Prince Mohammed drew global outrage for the 2018 killing of Saudi journalist Jamal Khashoggi in the kingdom's Istanbul consulate, an operation US intelligence services said he "approved".

Saudi officials deny Prince Mohammed's involvement and say Khashoggi's death resulted from a "rogue" operation.

"What happened to Khashoggi was outrageous," Biden said Friday night after a meeting with Prince Mohammed in the Red Sea city of Jeddah.

"I just made it clear if anything occurs like that again they will get that response and much more." But Biden did not specify what exactly he meant by "that response", and earlier in the day he greeted Prince Mohammed, known as MBS, with a fist bump.

That move prompted Khashoggi's fiancee to write to Biden on Twitter -- in what she framed as an imagined response from Khashoggi himself -- that "the blood of MBS's next victim is on your hands".

Despite his earlier condemnations of Saudi human rights abuses, Biden now appears ready to re-engage with the kingdom -- a key strategic US ally, a major supplier of oil and an avid buyer of weapons.

Washington wants the world's largest crude exporter to open the floodgates to bring down soaring oil prices, which threaten Democratic chances in November mid-term elections.

Yet Biden also tried to tamp down expectations that this week's visit to the Middle East would yield immediate gains. "I'm doing all I can to increase the supply for the United States of America," he said, adding that concrete results would not be seen "for another couple weeks".

Israeli ties

US officials are also touting efforts to promote integration between Israel and Arab nations. Biden arrived in Saudi Arabia after a stop in Israel, becoming the first US leader to fly directly from Tel Aviv to an Arab nation that does not recognise Israel.

Saudi Arabia has refused to join the US-brokered Abraham Accords under which Israel normalised ties with the kingdom's neighbours, the United Arab Emirates and Bahrain, in 2020.
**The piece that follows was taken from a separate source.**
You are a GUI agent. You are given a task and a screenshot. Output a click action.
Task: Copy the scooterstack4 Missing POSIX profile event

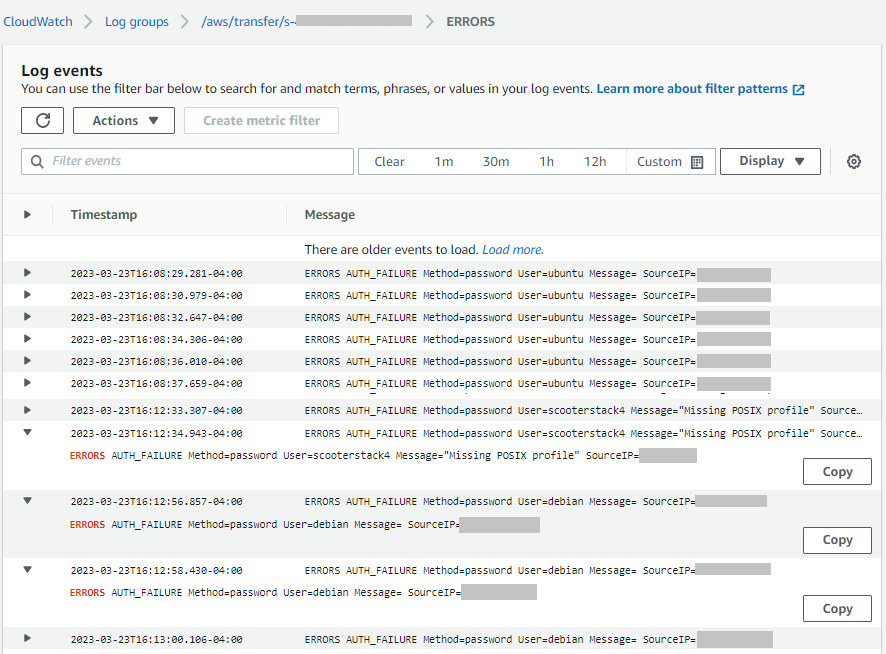coord(837,471)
Riyadh has repeatedly said it would stick to the decades-old Arab League position of not establishing official ties with Israel until the conflict with the Palestinians is resolved. But it is showing signs of greater openness towards Israel, and announced Friday it was lifting overflight restrictions on aircraft travelling to and from Israel, a move Biden hailed as "historic".

Israeli caretaker Prime Minister Yair Lapid also praised the decision. "This is the first official step in normalisation with Saudi Arabia," he said. The White House announced Friday that peacekeepers including US soldiers would leave the strategic Red Sea island of Tiran, located near Israel, Egypt and Saudi Arabia.

Analysts say the move could spur contacts between Israel and Saudi Arabia as they chart a possible path towards formal bilateral ties.

'Political horizon' in Bethlehem'

Jeddah marks the final stop on Biden's Middle East tour, following talks on Friday with Palestinian president Mahmud Abbas and meetings with Israeli officials a day earlier.

With Palestinians banned by Israel from political activity in Jerusalem, the US president travelled to Bethlehem in the occupied West Bank to meet Abbas.

Standing alongside him, Biden reiterated his commitment to a two-state solution to end the decades-old Israeli-Palestinian conflict.

There "must be a political horizon that the Palestinian people can actually see", Biden said. "I know that the goal of the two states seems so far away," he added.

Abbas said he was "taking steps" to improve relations with Washington and aimed to see the US consulate to Palestinians in Jerusalem -- which Trump closed -- reopen.

But Biden has made clear he had no plans to reverse Trump's controversial move to recognise Jerusalem as Israel's capital, which infuriated Palestinians who see its eastern sector as the seat of their future state.

With Israeli-Palestinian peace negotiations moribund since 2014, the US delegation has been focusing on economic measures.

'Justice for Shireen'

Biden was greeted in Bethlehem with a billboard reading "Justice for Shireen", referring to Shireen Abu Akleh, the Palestinian-American journalist shot dead in May while covering an Israeli army raid in the West Bank.

Her family requested to meet Biden during his visit, but his administration has instead invited them to Washington.

"I think if President Biden (can) find an hour and a half to go and attend a sports activity, he should have respected the family and given them 10 minutes to listen to them," said Samer Sinijlawi, chairman of a Palestinian nonprofit, the Jerusalem Development Fund, after Biden on Thursday attended a ceremony for Jewish athletes.

Speaking alongside Abbas, Biden said the US "will continue to insist on a full and transparent accounting" of Abu Akleh's death. Washington earlier this month concluded she was likely shot from an Israeli military position, but that there was no evidence of intent to kill.